E foi justamente essa desvantagem que serviu de inspiração para o Diego Pinho, doutorando da Universidade Federal do Ceará, que já há algum tempo pesquisa alternativas de placas solares que sejam mais sustentáveis e acessíveis.

Inovação made in Brazil

O Ceará é um dos maiores produtores brasileiros de castanha de caju e, por ser este um subproduto de origem regional gerado em grandes volumes, (muitas vezes, descartado) o custo no mercado é baixo.

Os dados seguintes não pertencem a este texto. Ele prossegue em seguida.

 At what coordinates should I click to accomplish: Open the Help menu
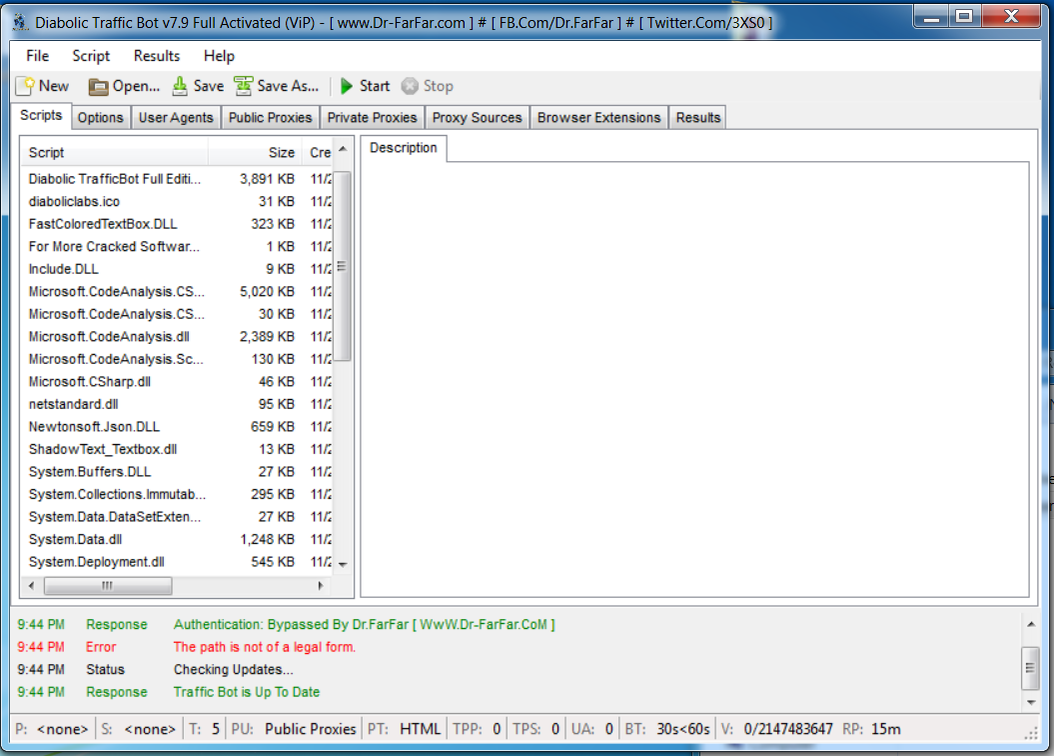(219, 56)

Isso motivou o estudante e equipe da UFC a analisarem superfícies para coletores solares térmicos a partir do líquido da casca da castanha de caju. De acordo com o estudo que ainda está em andamento, esse líquido, chamado LCC, é um óleo altamente eficiente para captar radiação solar e pode ser usado para gerar energia fotovoltaica térmica. Eles acreditam que uma placa solar a partir deste resíduo seja até mais eficiente do que as convencionais atualmente no mercado, que, aliás, são feitas com metais tóxicos.

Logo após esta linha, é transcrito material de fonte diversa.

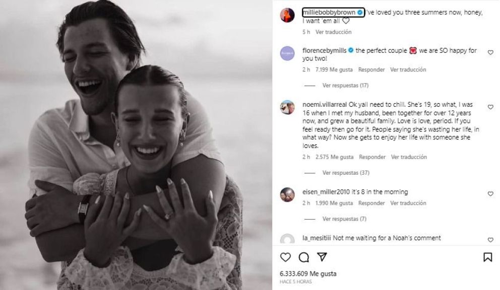Open noemi.villarreal avatar
The image size is (500, 290).
[x=288, y=107]
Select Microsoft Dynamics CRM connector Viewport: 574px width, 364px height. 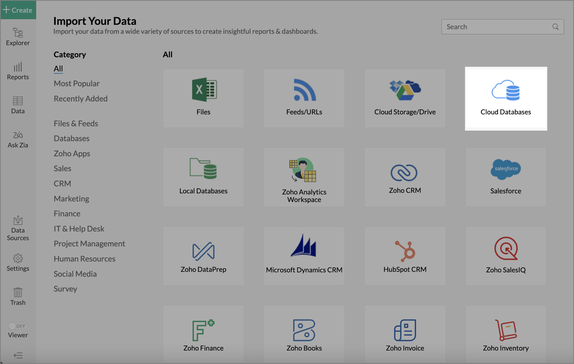click(304, 256)
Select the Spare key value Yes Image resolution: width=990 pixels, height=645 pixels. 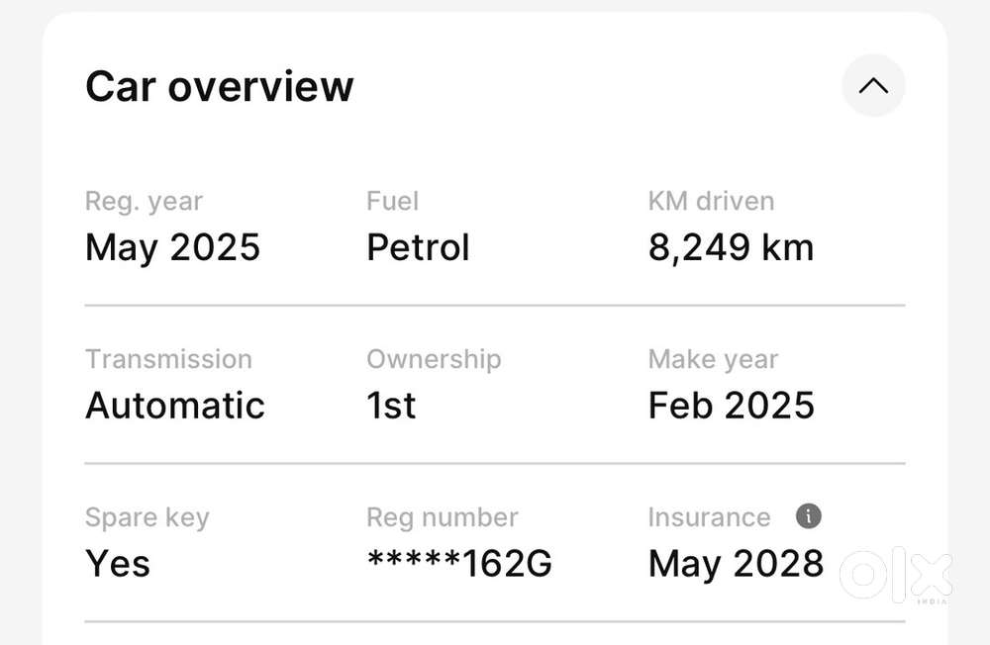(118, 563)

Ainda é preciso mais aprofundamento para observar como ela se comporta em um período maior de teste em condições ambientais, mas os pesquisadores acreditam que, com alguns aperfeiçoamentos na superfície da placa, a capacidade de absorção com o LCC sejam ainda melhores.

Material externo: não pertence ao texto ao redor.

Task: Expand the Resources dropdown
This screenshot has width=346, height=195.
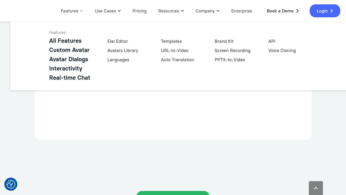Action: coord(171,11)
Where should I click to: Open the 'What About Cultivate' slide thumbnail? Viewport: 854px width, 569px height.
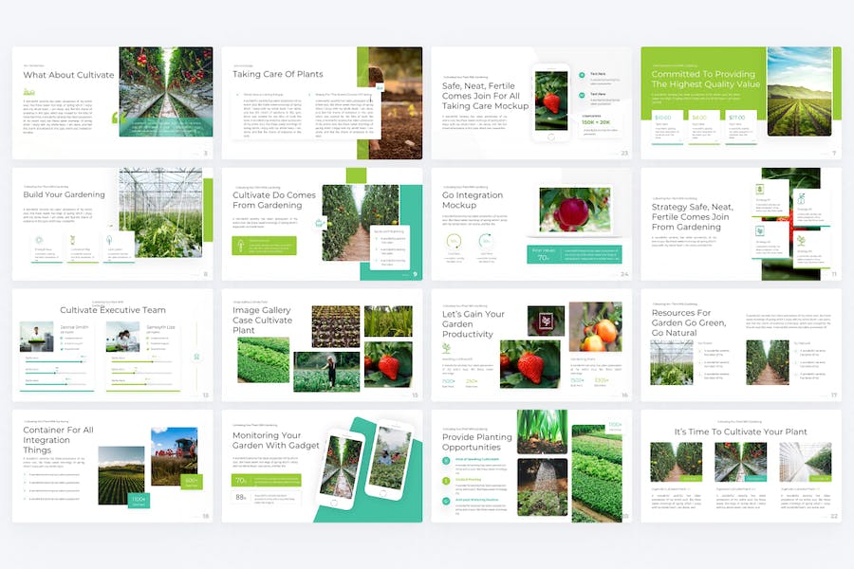coord(113,103)
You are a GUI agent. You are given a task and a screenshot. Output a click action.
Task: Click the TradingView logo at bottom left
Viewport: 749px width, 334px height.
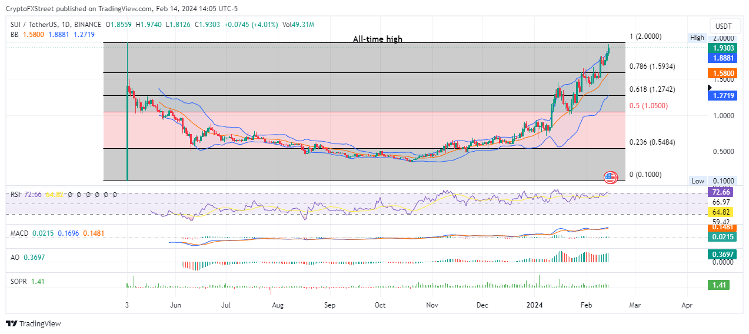click(x=34, y=323)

O estudo foi interrompido devido à pandemia de covid-19, mas Diego espera que conhecimento gerado por esse projeto seja transferido para o setor produtivo da energia solar térmica, reduzindo os custos para uma obtenção limpa e sustentável. A gente também espera! Afinal, é um benefício para a sociedade, na medida em que a inovação permite que mais pessoas tenham acesso a um item básico como a energia, reduz os impactos financeiros e tudo isso sem agredir o meio ambiente. E ainda por cima é 100% nossa!